======== AVAILABLE DATA
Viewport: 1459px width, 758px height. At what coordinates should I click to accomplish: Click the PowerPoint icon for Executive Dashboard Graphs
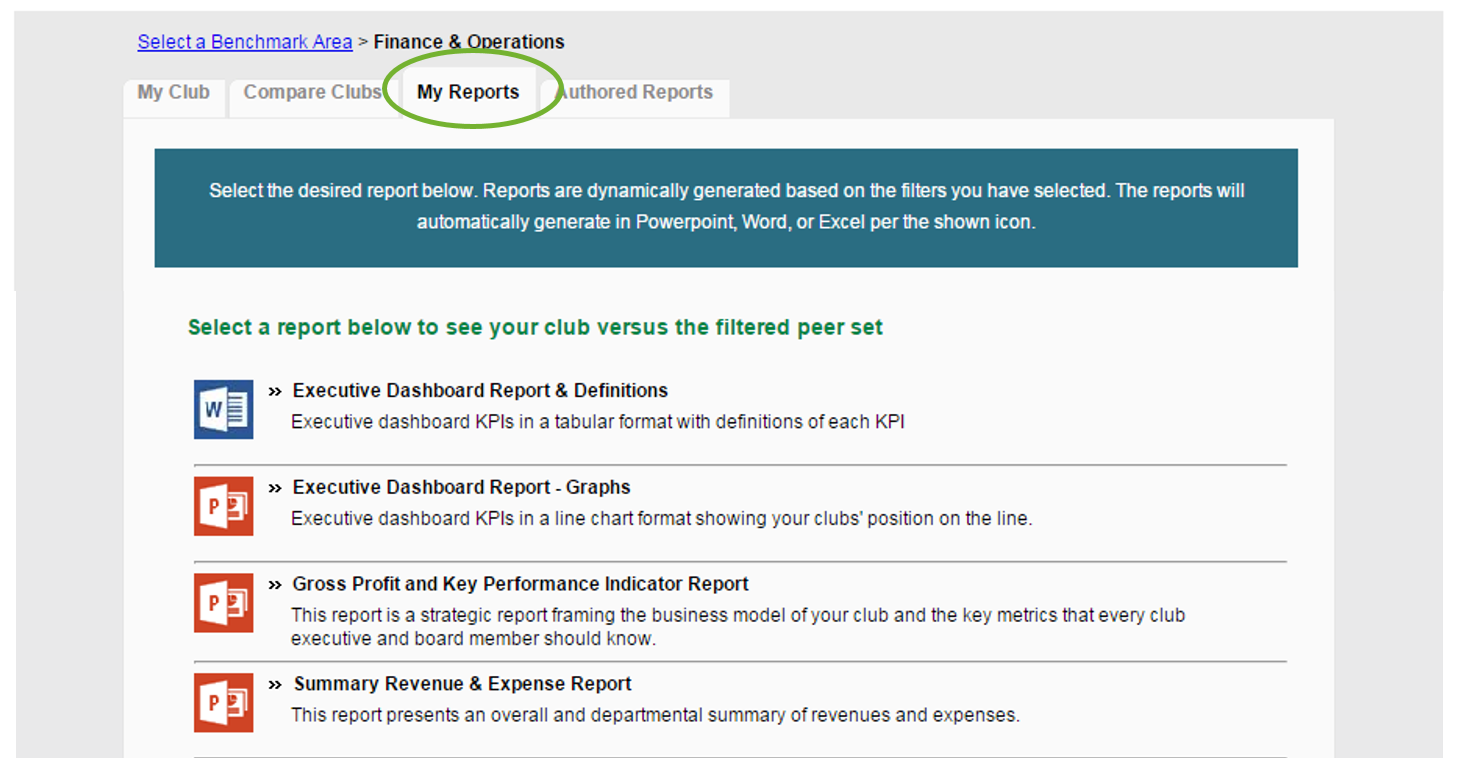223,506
================
======== AVAILABLE DATA
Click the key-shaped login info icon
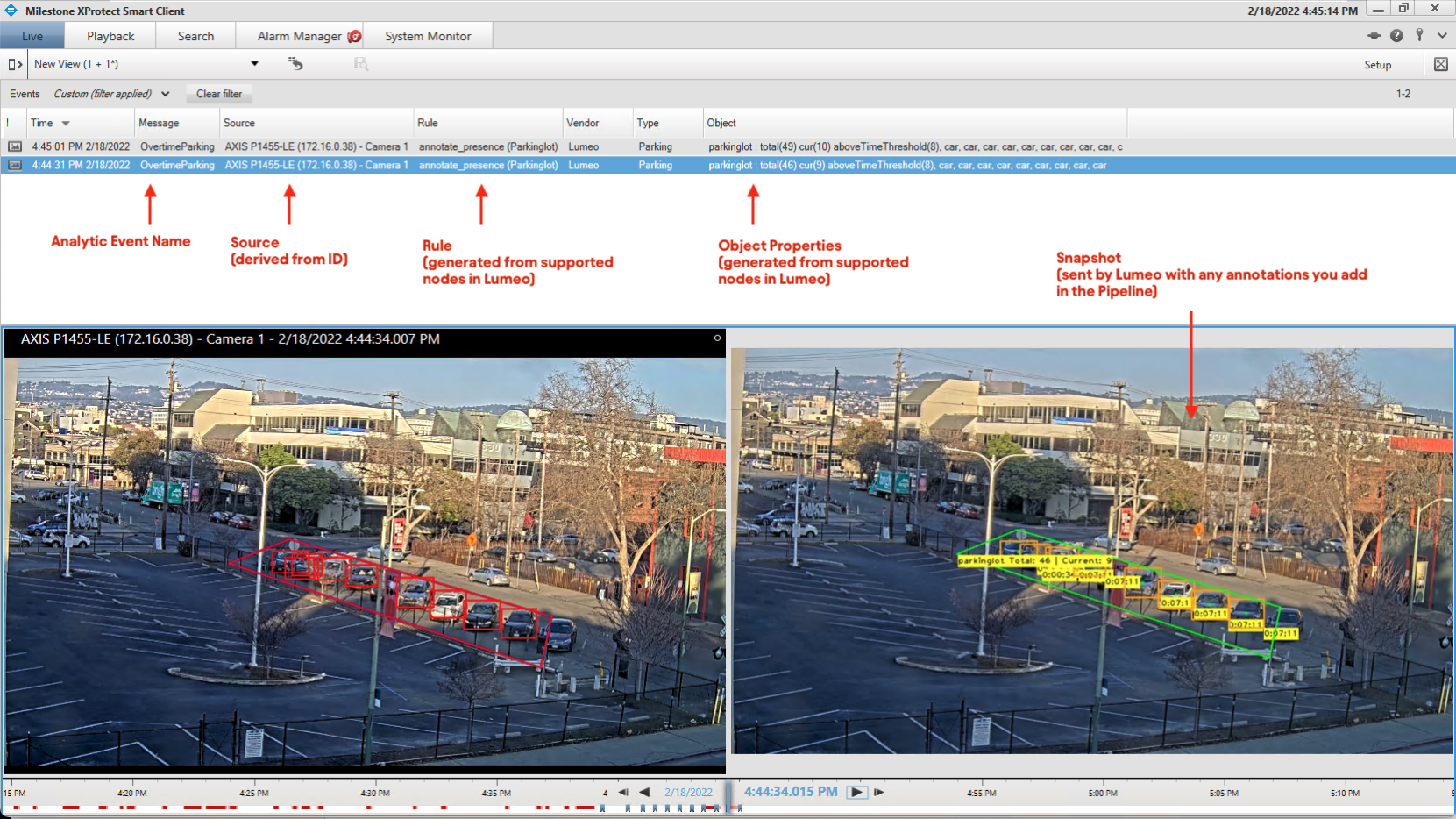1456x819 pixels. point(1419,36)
================
======== AVAILABLE DATA
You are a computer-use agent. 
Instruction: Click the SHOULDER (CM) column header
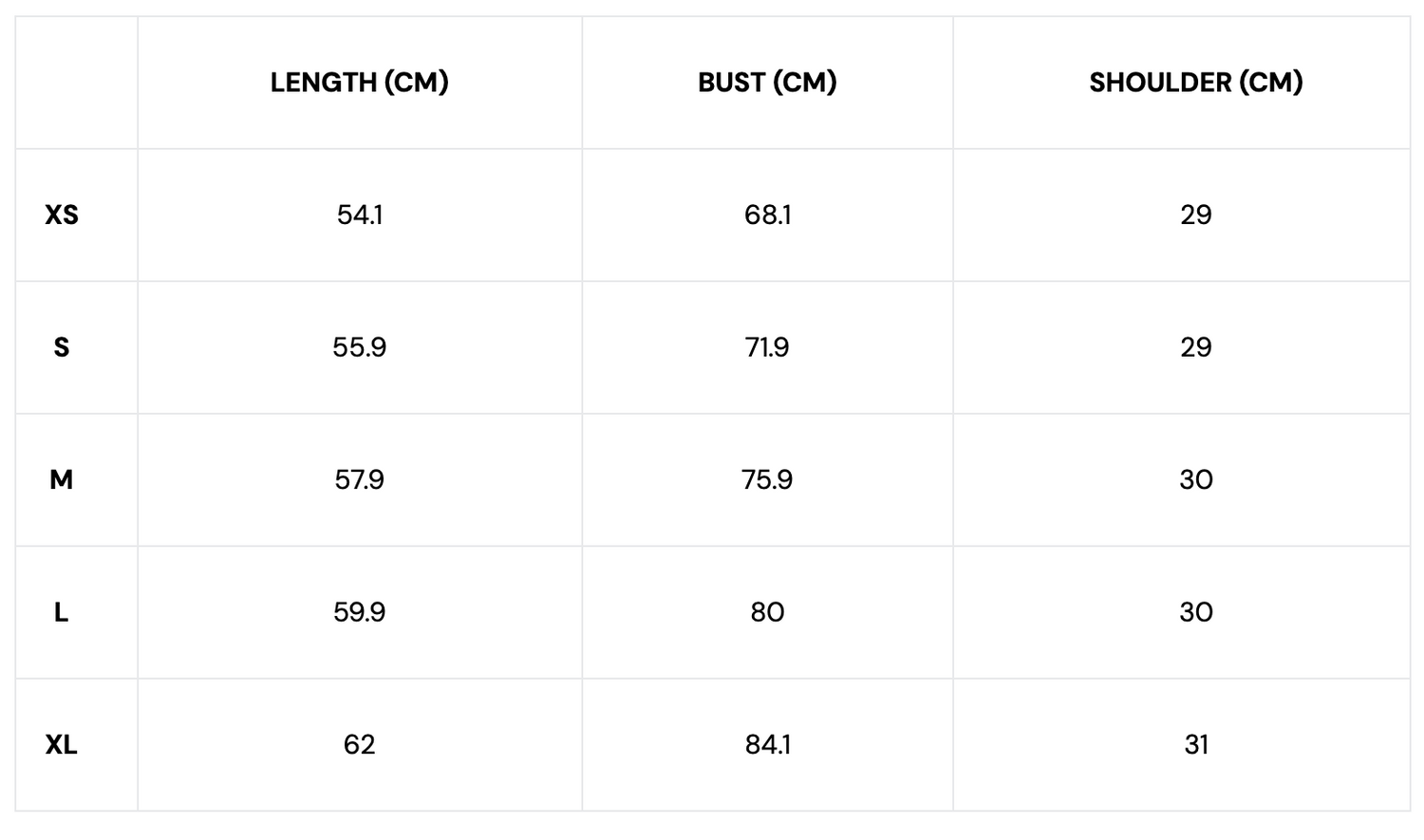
================
Look above for the line holding "You are a computer-use agent." and the line holding "Instruction: Click the", then output exactly those two lines and every line between them, nothing more.

> SOLUTION FOR THIS EXERCISE:
You are a computer-use agent. 
Instruction: Click the SHOULDER (CM) column header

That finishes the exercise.